Some municipal-bond analysts expected the new $10,000 limit on state and local deductions would increase demand for debt issued by high-tax states as wealthy residents look for ways to reduce their federal tax bills.

The prices of New York and New Jersey bonds seem to be bearing out that call.

The yields on 10-year bonds issued by the two states have drawn closer to top-rated bonds since the federal tax-overhaul legislation was released in early November, according to data compiled by Bloomberg. New York’s yields -- which were as much as 0.19 percentage point above the benchmark in early November -- have since dropped to about 0.06 percentage point below it. For New Jersey, that gap has slipped to about 0.66 percentage point from more than a percent point in November.

That stands in contrast to Florida and Texas, two relatively low-tax states whose bonds have been little changed against the benchmark since the tax changes were enacted.

The limit on state and local tax deductions will fall heavily on residents of states where many pay more than $10,000 a year in property and income taxes. Analysts speculated that the change could boost interest in municipal bonds, whose income is tax-exempt, as a possible way to cut their federal tax bills. 
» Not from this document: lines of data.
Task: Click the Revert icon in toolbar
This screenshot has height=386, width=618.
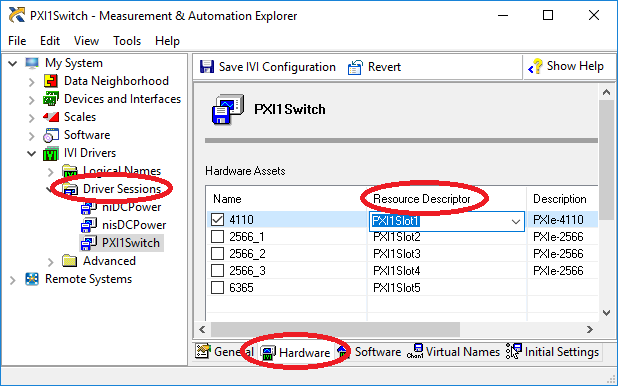Action: pyautogui.click(x=355, y=67)
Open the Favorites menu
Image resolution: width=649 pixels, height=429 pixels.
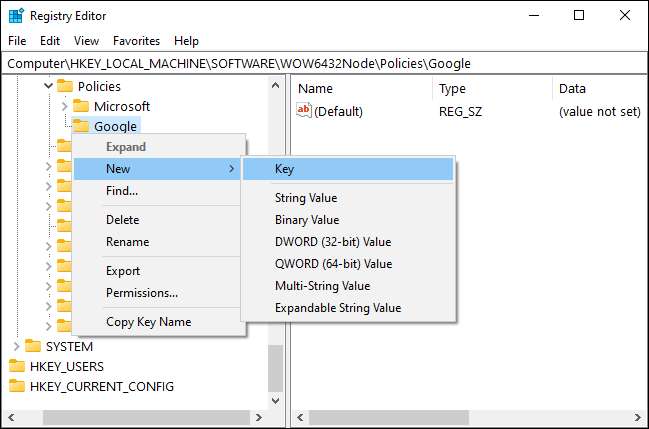[x=136, y=41]
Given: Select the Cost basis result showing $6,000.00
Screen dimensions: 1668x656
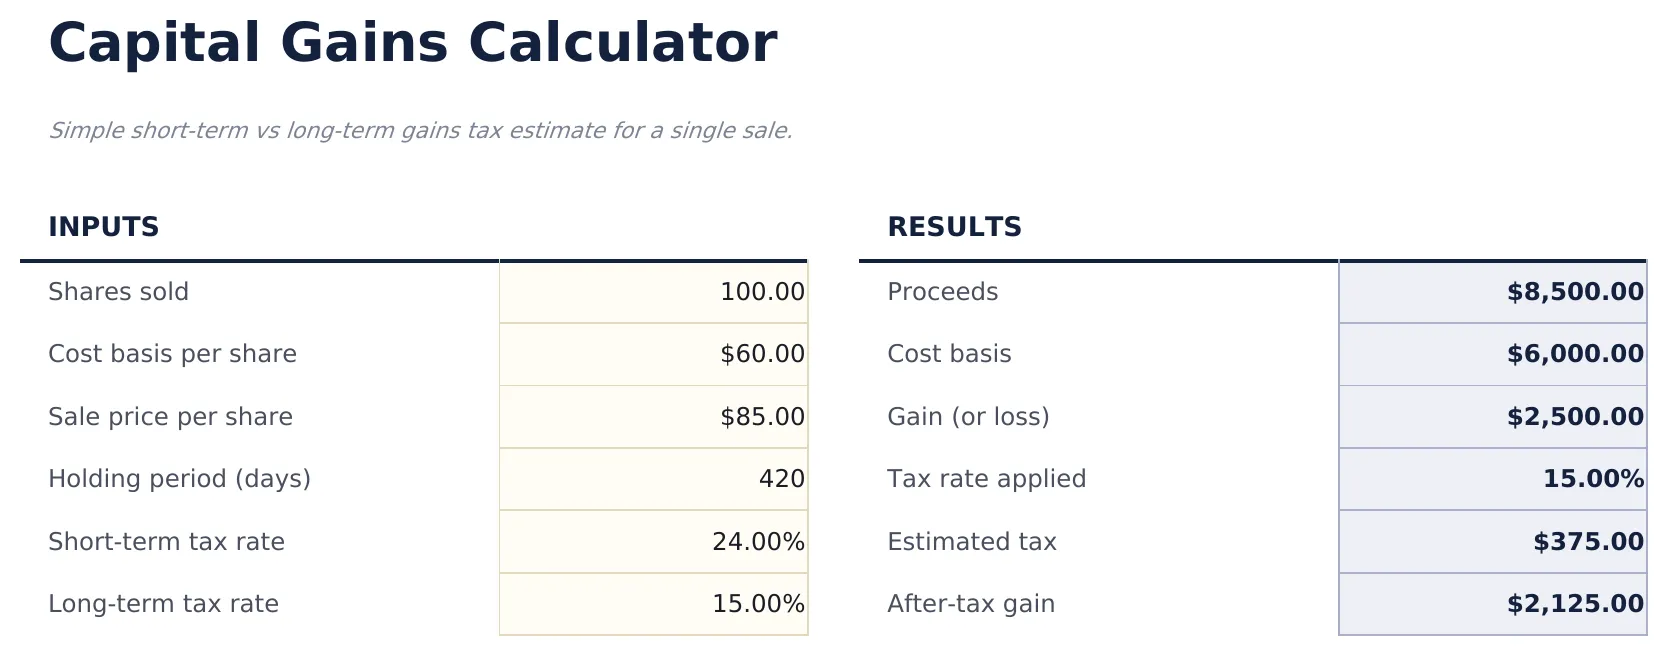Looking at the screenshot, I should pos(1492,354).
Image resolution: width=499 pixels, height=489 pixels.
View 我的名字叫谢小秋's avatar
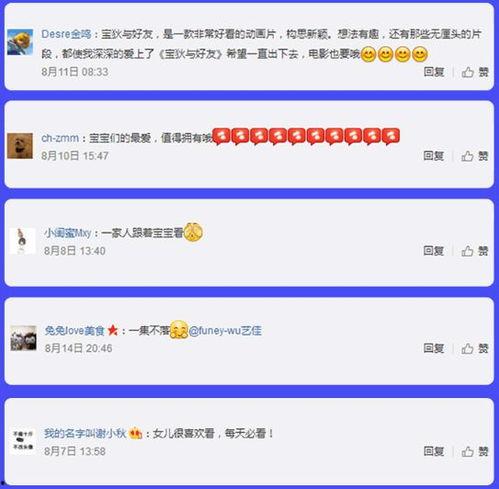click(x=23, y=441)
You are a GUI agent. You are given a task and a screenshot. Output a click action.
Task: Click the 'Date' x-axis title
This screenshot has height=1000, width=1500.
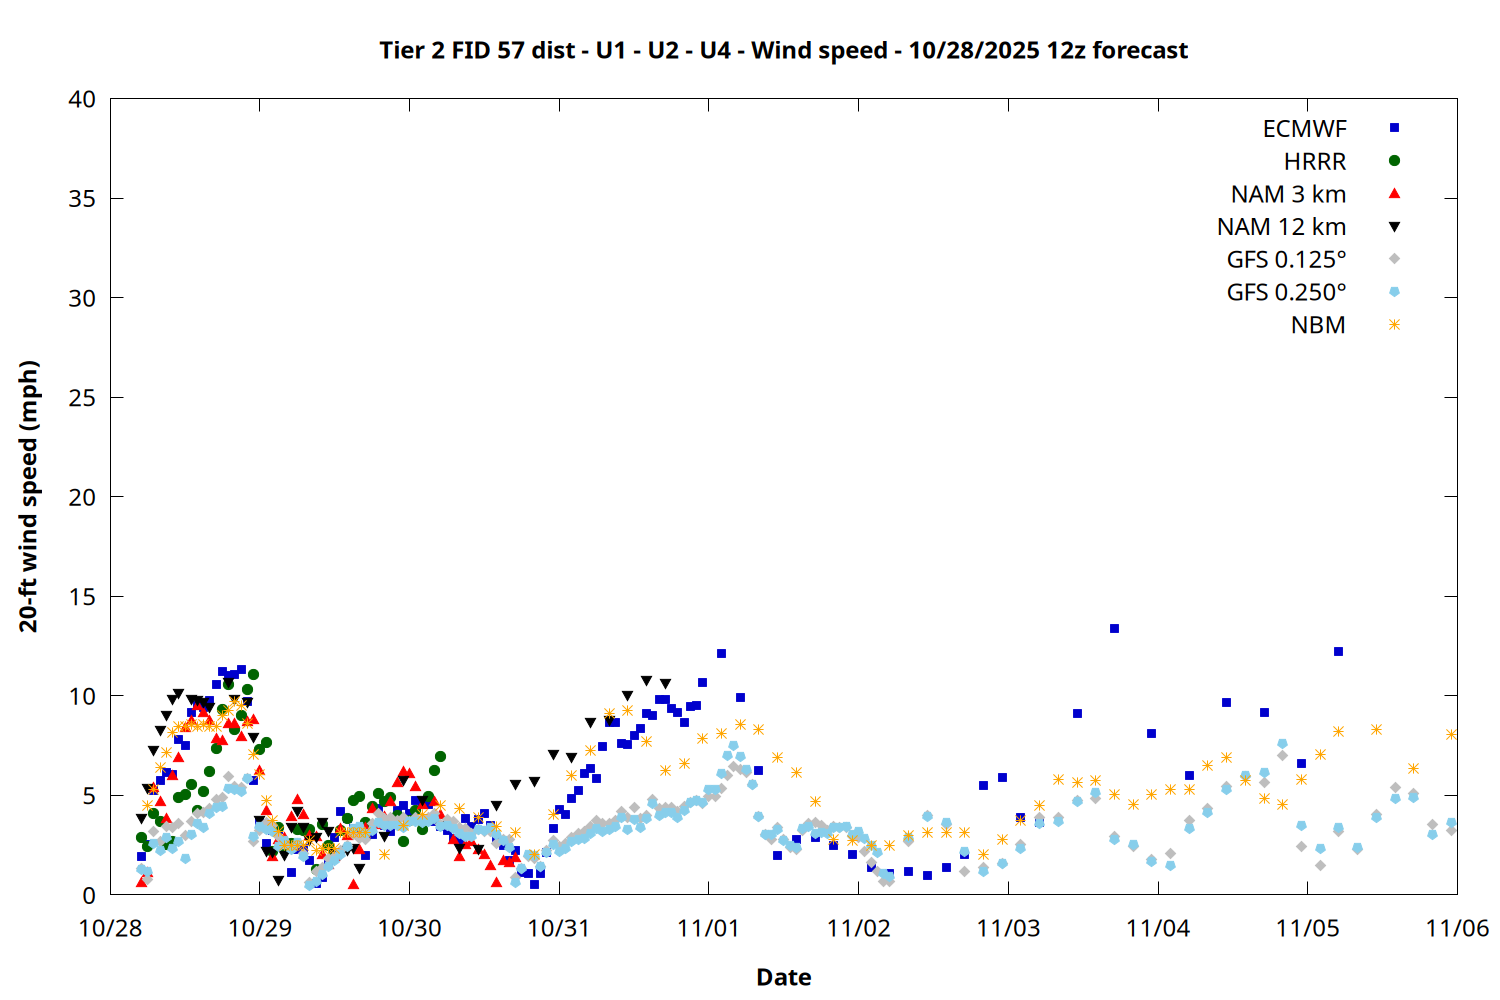coord(783,977)
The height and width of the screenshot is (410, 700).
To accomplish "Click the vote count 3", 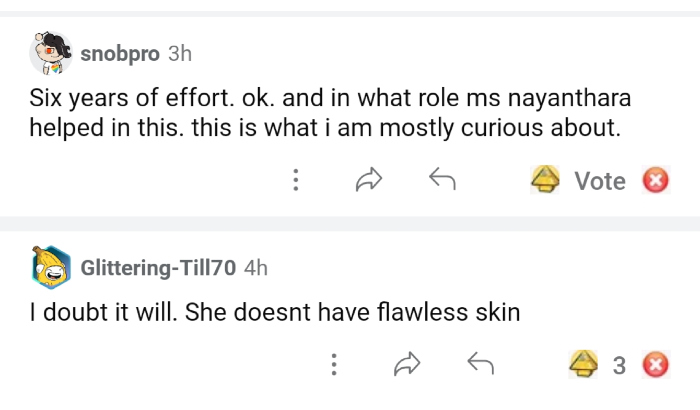I will tap(619, 366).
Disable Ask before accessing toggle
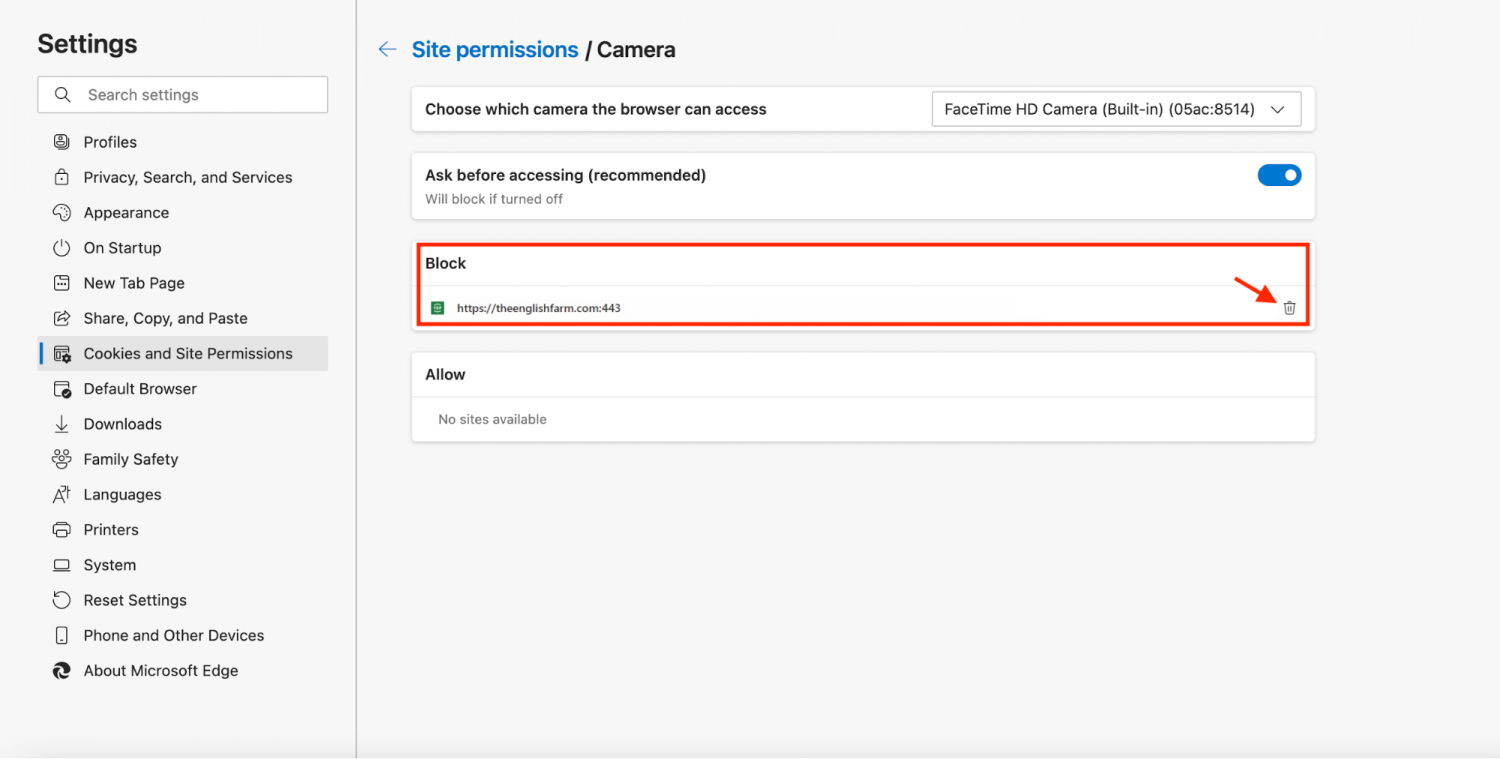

Not all the higher-tax states are seeing a bond-market impact. California’s yields, which have been steadily declining against the benchmark for years because of the government’s improving finances, have been little changed. And in Connecticut, where Governor Dannel Malloy has been contending with chronic deficits, demand hasn’t been enough to turn the tide: Investors are demanding even higher payouts to compensate for that risk.